Identifying Predictors of NRM After CAR T-Cell Therapy
Barone A, Stella F, Ljevar S, et al. Systemic Inflammation and CAR-T Specific Toxicities as Major Drivers of Non-Relapse Mortality: Analysis from the Italian Prospective Observational CART-SIE Study. Transplantation and Cellular Therapy. 2026; (doi: 10.1016/j.jtct.2026.02.048).

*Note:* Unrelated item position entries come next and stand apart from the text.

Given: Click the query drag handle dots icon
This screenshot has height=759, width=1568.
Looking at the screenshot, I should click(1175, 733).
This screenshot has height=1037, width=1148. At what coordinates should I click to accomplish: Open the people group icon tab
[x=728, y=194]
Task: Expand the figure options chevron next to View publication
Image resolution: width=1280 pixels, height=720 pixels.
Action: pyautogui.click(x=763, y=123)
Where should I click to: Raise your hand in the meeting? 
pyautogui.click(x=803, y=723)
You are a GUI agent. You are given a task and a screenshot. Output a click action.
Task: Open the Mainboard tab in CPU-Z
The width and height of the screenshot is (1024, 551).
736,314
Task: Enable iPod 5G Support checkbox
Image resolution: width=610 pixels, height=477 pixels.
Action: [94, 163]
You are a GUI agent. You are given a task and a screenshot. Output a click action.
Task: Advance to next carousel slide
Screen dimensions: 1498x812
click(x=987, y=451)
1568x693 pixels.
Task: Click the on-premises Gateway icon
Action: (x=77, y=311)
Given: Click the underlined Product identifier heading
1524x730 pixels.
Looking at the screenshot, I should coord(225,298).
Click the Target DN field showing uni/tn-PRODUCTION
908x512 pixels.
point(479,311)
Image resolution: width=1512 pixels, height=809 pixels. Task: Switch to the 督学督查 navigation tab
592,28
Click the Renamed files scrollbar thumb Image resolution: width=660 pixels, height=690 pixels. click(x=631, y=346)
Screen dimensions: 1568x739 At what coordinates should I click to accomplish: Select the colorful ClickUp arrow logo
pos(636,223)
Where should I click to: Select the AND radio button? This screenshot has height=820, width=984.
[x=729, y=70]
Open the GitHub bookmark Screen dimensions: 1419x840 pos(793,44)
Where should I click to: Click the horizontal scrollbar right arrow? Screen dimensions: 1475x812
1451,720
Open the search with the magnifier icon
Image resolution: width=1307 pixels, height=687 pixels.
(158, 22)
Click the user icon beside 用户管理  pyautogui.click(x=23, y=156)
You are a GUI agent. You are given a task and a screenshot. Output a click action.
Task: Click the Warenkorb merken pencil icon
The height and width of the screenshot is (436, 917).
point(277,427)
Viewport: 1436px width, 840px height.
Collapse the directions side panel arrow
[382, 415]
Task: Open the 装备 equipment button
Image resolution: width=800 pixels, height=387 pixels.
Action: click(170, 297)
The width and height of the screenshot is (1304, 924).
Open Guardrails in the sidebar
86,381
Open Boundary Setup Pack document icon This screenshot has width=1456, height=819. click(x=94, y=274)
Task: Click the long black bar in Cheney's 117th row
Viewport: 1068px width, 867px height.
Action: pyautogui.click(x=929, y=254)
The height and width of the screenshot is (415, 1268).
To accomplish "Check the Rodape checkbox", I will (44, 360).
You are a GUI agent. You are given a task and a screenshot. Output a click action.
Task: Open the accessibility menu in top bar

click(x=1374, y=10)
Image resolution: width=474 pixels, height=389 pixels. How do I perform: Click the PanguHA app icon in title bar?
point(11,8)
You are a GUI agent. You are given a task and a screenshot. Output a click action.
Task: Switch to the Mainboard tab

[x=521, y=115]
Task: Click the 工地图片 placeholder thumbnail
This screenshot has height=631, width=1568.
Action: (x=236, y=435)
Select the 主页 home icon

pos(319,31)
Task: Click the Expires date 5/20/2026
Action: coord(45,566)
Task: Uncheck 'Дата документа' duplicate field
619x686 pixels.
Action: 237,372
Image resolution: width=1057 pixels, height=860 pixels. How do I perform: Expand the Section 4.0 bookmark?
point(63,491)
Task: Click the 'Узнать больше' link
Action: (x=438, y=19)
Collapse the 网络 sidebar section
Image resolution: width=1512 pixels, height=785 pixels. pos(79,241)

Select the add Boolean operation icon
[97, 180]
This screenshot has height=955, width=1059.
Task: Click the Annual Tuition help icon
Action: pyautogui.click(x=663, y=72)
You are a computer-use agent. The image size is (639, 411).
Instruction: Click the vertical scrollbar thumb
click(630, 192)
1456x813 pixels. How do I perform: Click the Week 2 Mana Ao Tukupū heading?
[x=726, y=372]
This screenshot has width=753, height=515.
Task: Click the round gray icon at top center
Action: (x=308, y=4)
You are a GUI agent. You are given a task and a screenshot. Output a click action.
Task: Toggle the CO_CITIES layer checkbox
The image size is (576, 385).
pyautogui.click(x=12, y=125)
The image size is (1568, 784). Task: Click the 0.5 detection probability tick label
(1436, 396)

Clinical study evidence indicates that toxic effects and infections associated with chimeric antigen receptor (CAR) T-cell therapy are leading contributors to non-relapse mortality (NRM) in lymphoma patients after CAR T-cell infusion. The conclusion is based on observations for 932 trial participants who received CAR T-cell therapy from 2019 to 2025. Of 305 deaths occurring over a median follow-up of 17.8 months, 47 (5%) were directly attributable to NRM. Infections were the primary cause of NRM, accounting for 51% of all cases, with cytokine release syndrome (CRS), immune effector cell-associated syndrome (ICANS), and other CAR T-cell–related acute toxicities accounting for 30%, and secondary malignancies representing 11%. While these toxicities were robust post-infusion predictors of NRM, diabetes and elevated ferritin levels were the only pre-infusion predictors. The findings underscore how host-specific factors and systemic inflammation influence CAR T outcomes, and they reinforce the importance of multidisciplinary care in CAR T-cell therapy. To preserve the long-term benefits of the immunotherapy, mitigate NRM, and promote long-term survival, the authors highlight the need for optimized patient selection, aggressive management of acute toxicities, individualized prophylaxis against infections, and proactive long-term oncologic monitoring.